On ne comprend pas grand-chose à ce qui se passe actuellement en matière d’immigration (et ce qui se passera sans doute demain) si on n’a pas lu Michèle Tribalat.
Cette démographe n’est pas n’importe qui. Membre de l’Institut National d’Etudes Démographiques (INED) depuis de décennies, directrice de recherches et essayiste spécialisée en problématique migratoire, elle se distingue par de fréquentes prises de position publiques aux antipodes du discours politiquement correcte multiculturaliste ambiant cher à certains politiciens et autres idéologues moralisateurs.
Le tout étayé par une solide connaissance des chiffres, elle n’hésite pas à effectuer de recoupements de données de nature à faire remonter à la surface de conclusions statistiques prêtant à la polémique en matière de démographie ethnique et confessionnelle, du genre que la république française officielle ne saurait voir.

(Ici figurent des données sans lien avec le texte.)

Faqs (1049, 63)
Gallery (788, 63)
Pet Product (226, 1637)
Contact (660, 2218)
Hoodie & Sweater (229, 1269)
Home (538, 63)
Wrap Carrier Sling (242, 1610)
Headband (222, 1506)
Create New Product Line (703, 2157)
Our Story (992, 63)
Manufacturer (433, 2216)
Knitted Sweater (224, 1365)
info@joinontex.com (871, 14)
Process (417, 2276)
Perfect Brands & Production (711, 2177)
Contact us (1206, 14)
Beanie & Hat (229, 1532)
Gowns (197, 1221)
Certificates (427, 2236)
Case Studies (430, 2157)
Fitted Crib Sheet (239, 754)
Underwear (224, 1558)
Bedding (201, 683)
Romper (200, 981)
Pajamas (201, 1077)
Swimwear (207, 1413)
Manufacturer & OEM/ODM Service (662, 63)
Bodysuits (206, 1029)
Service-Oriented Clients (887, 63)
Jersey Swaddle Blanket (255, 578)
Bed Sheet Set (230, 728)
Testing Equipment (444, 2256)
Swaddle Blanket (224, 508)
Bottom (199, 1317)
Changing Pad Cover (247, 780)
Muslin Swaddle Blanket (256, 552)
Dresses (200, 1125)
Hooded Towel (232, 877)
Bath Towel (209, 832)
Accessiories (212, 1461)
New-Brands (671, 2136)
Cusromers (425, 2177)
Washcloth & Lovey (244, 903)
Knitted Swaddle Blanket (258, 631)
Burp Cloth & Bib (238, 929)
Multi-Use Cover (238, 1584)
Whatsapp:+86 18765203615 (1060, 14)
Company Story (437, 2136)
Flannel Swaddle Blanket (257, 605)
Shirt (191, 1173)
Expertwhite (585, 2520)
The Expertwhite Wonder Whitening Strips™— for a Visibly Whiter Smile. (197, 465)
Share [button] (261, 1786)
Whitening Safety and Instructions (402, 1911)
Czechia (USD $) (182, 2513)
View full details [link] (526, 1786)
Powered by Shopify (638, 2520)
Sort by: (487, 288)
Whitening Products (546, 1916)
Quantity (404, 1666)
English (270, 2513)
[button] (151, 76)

Auteur d’ouvrages très remarqués en matière d’immigration et de (non) assimilation, avec, par la nature des choses, un accent particulier sur l’immigration arabo-musulmane, elle interpelle l’opinion publique dans de livres aux titres alarmants : en 2002 déjà « La République et l’islam : entre crainte et aveuglement » ; en 2010 « Les yeux grands fermés (L’immigration en France) » ou, en 2013, « Assimilation : la fin du modèle français ».
Or, un article récent de sa plume, un peu technique mais richement documenté et illustré, semble en décalage avec ses positions habituelles. Modestement publié, en mars dernier, sur les colonnes de « Constructif », bulletin de l’organe de réflexion stratégique de la Fédération Française du Bâtiment, il s’intitule « L’immigration au secours de la démographie ? ».
La démographie, appliquée à de grands nombres et de longues périodes, étant presque une science exacte, et les sources d’information de Tribalat étant parmi d’autres, excusez du peu, Eurostat et l’étude Europop 2013 concernant l’ensemble de l’Union Européenne à l’horizon 2080, il convient de prendre ces données très au sérieux.
Les deux constats clé, dans l’hypothèse (certes théorique) d’absence de migrations, n’en sont rien moins qu’effrayants :
· « La population de l’Union Européenne dans sa configuration actuelle (UE 28) diminuerait de 108 millions d’habitants (507 millions en 2014, 399 millions en 2080).
· « Des évolutions très spectaculaires toucheront la taille de la population d’âge actif… (qui) perdrait 120 millions. C’est (presque) l’équivalent de la population actuelle d’âge actif de l’Allemagne, de la France et de l’Espagne réunies. » Entendons-nous bien : il s’agit, là, faute d’immigration, de la disparition de trois grands pays d’Europe…
La diminution des « actifs » est naturellement plus importante que celle de la population générale vu le vieillissement de cette dernière ; aussi angoissant que le reste…
En clair : l’Europe sans une (forte) immigration est une civilisation moribonde ; condamnée à la déchéance démographique, sociale, économique; à l’effondrement de tous les systèmes (certes la retraite mais aussi la scolarité, la sécurité sociale, l’assurance médicale etc…); à la paupérisation généralisée, probablement aussi aux crises de régimes et au chaos politique générateur in fine de guerres et tyrannies.
A lire l’article on constate une forte disparité entre les pays européens en la matière. La France, par exemple, se porterait, dans cette hypothèse, moins mal que l’Allemagne vu sa meilleure natalité.
C’est probablement la raison pour laquelle l’Allemagne prend actuellement la tête de la soi-disant « générosité » à l’égard des migrants; et pourquoi la France reste relativement en retrait. C’est que l’on ne nous dit pas tout : nos chers dirigeants, de part et d’autre du Rhin, connaissent ces chiffres et se comportent, d’ores et déjà, en conséquence.
Il est à noter qu’une immigration fortement restreinte, « sélective », serait insuffisante pour rééquilibrer les chiffres, très au-dessous du problème.
Ce que l’on appelle à tort « la crise des migrants » est la convulsion d’une Europe dont la survie à terme dépend de l’absorption d’un remède migratoire à forte dose, quelqu’en soit l’origine ou le coût.
Pour survivre, ce ne sont pas les migrants qui s’accrochent à leurs frêles embarcations: c’est l’Europe qui s’accroche à eux.
Par Kalman Schnur (après lecture de Michèle Tribalat).